Cardiac Events in Patients with Silent Myocardial Ischemia

1992 
The clinical implications of silent myocardial ischemic (SMI) episodes in patients with coronary artery disease were assessed in 253 patients whose angina symptoms were resolved by antianginal drugs. This population included 93 patients without a history of myocardial infarction (angina group) and 160 patients with myocardial infarction (infarction group). These patients were further divided into 2 subgroups according to whether or not SMI was detected by Holter monitoring immediately before discharge. The incidence of cardiac events was 19% for the angina group and 18% for the infarction group. The incidence of cardiac events did not differ between the 2 groups, but the cardiac event profile did. Briefly, 14 angina patients experiencing cardiac events needed coronary revascularization for worsening symptoms, while 18 myocardial infarction patients experiencing cardiac events had another infarction. In both angina and myocardial infarction patients, the cumulative rates of cardiac events were significantly higher in the subgroups with SMI (p<0.01 in either group).
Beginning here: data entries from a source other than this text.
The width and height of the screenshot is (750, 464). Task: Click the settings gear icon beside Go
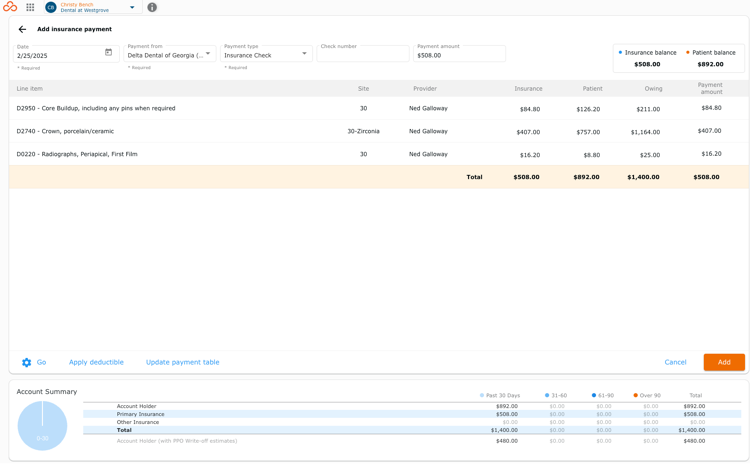point(26,363)
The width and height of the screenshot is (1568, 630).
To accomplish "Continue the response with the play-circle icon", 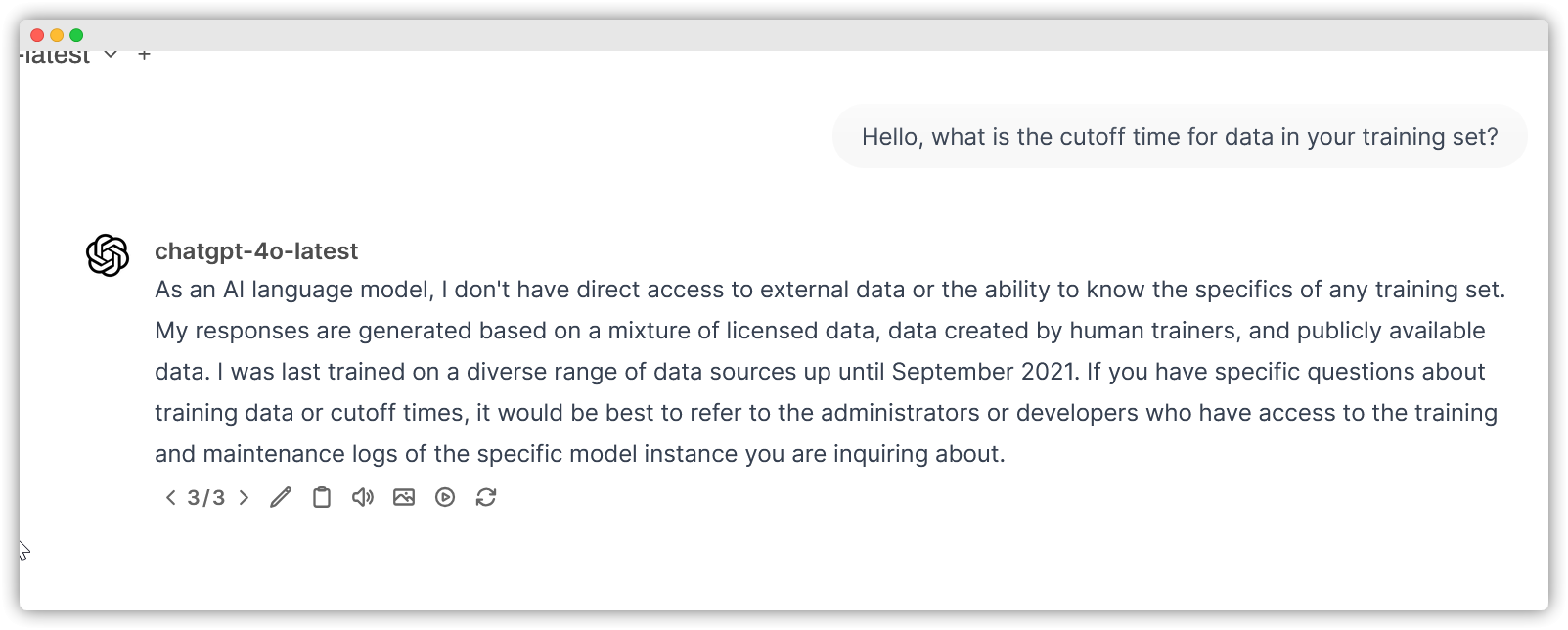I will click(445, 497).
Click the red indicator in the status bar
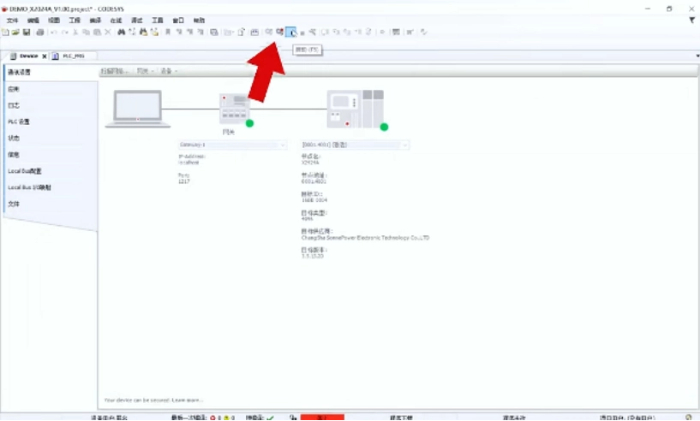Image resolution: width=700 pixels, height=421 pixels. point(321,417)
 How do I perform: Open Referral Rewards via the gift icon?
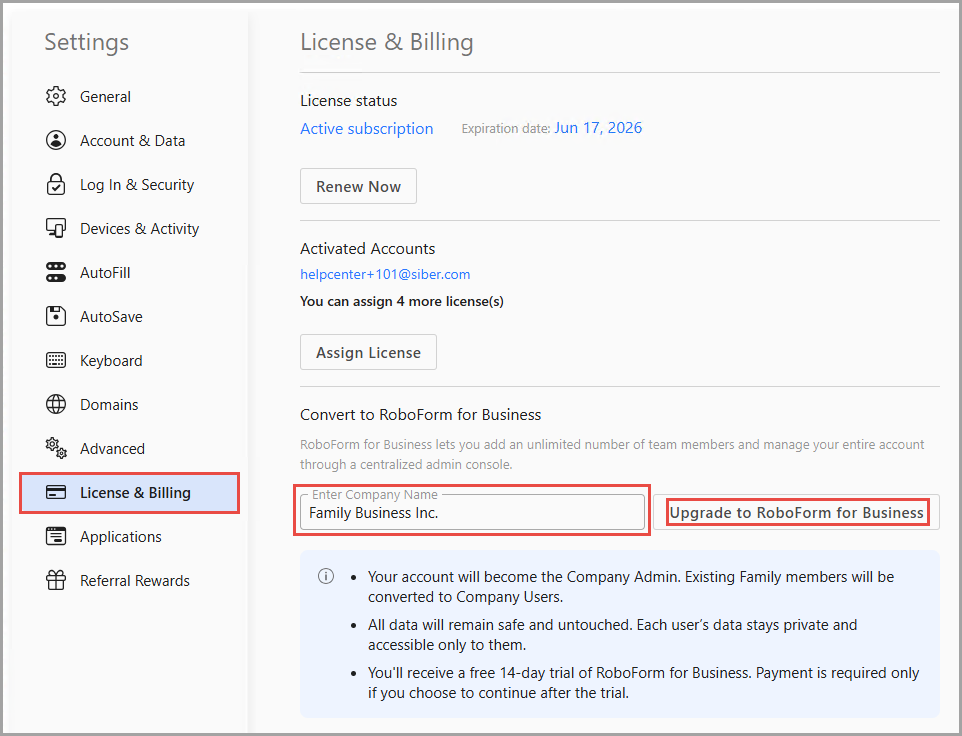coord(57,580)
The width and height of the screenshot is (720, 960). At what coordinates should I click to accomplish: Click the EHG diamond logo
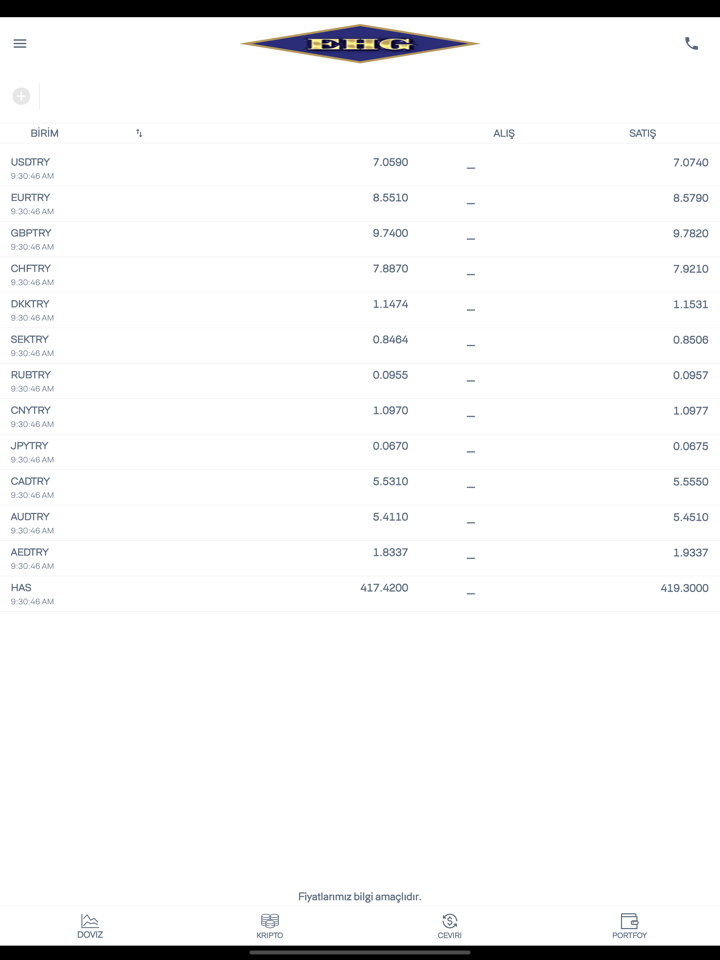point(360,44)
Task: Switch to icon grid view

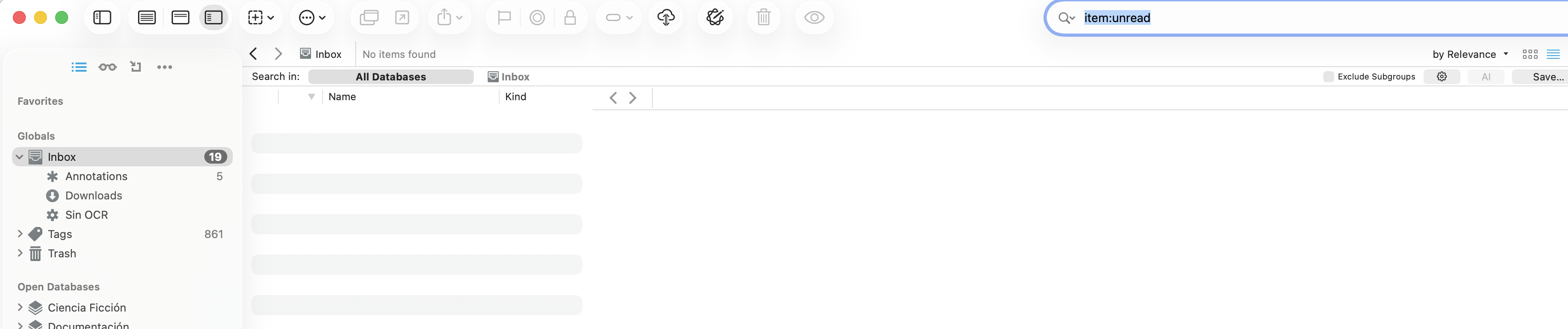Action: pyautogui.click(x=1530, y=54)
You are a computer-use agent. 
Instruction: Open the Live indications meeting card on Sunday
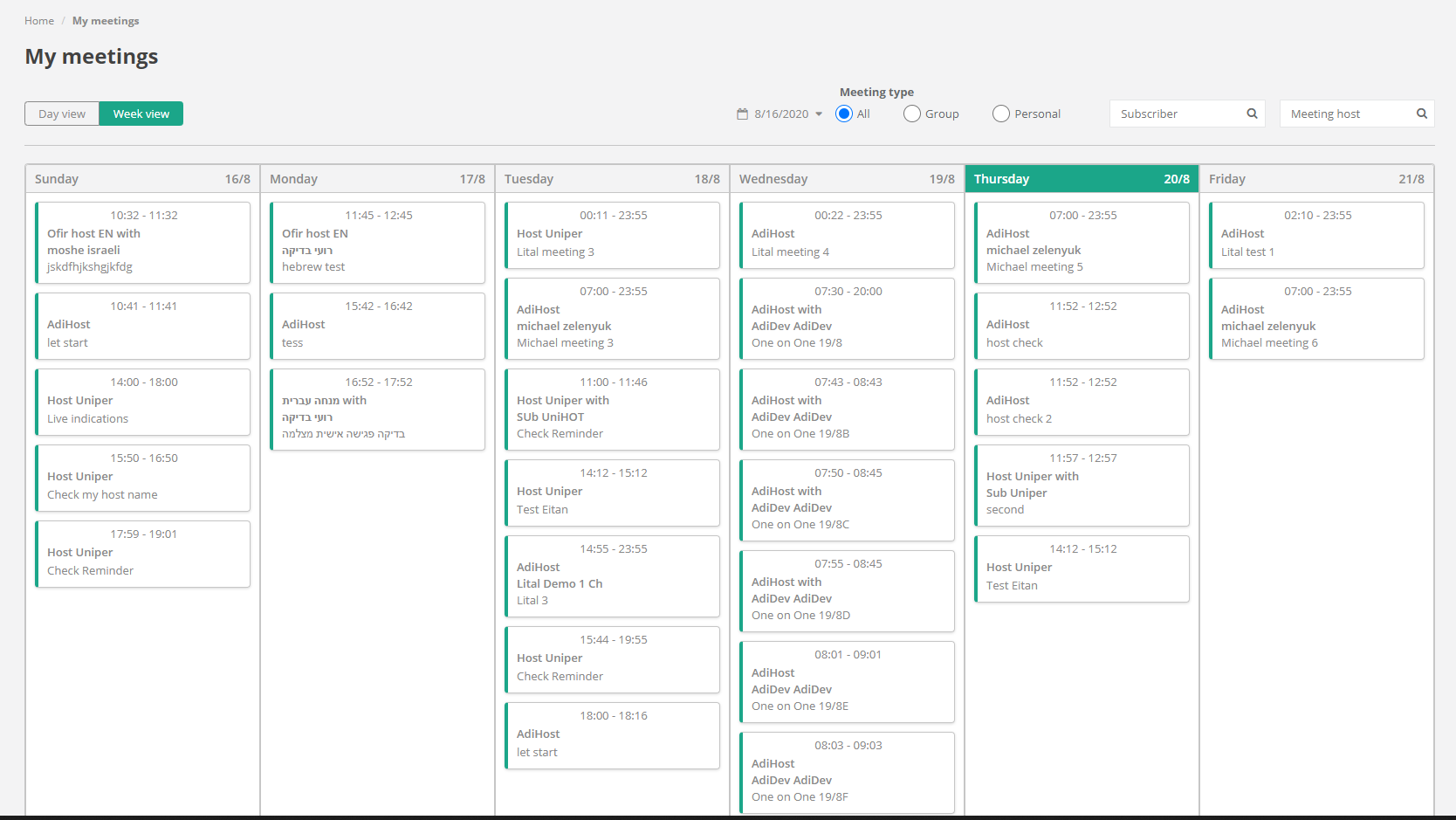tap(143, 402)
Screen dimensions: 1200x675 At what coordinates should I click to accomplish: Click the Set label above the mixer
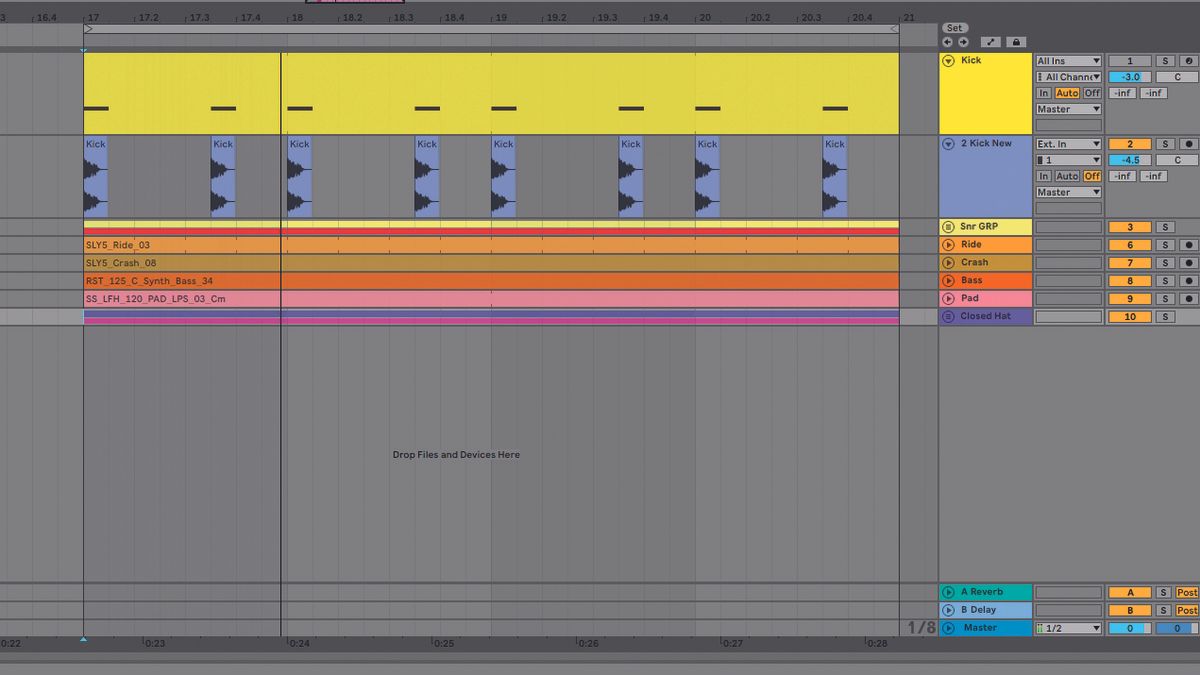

The significant prognostic factors as determined in the Cox regression model were multivessel disease, asynergy score, and SMI on Holter monitoring for angina patients, and SMI on Holter monitoring and multivessel disease for myocardial infarction patients. In conclusion, the cardiac event rate is significantly elevated in the subgroups with SMI, regardless of whether the patient had previous myocardial infarction; patients with SMI carry a poor prognosis, especially when they have a history of myocardial infarction.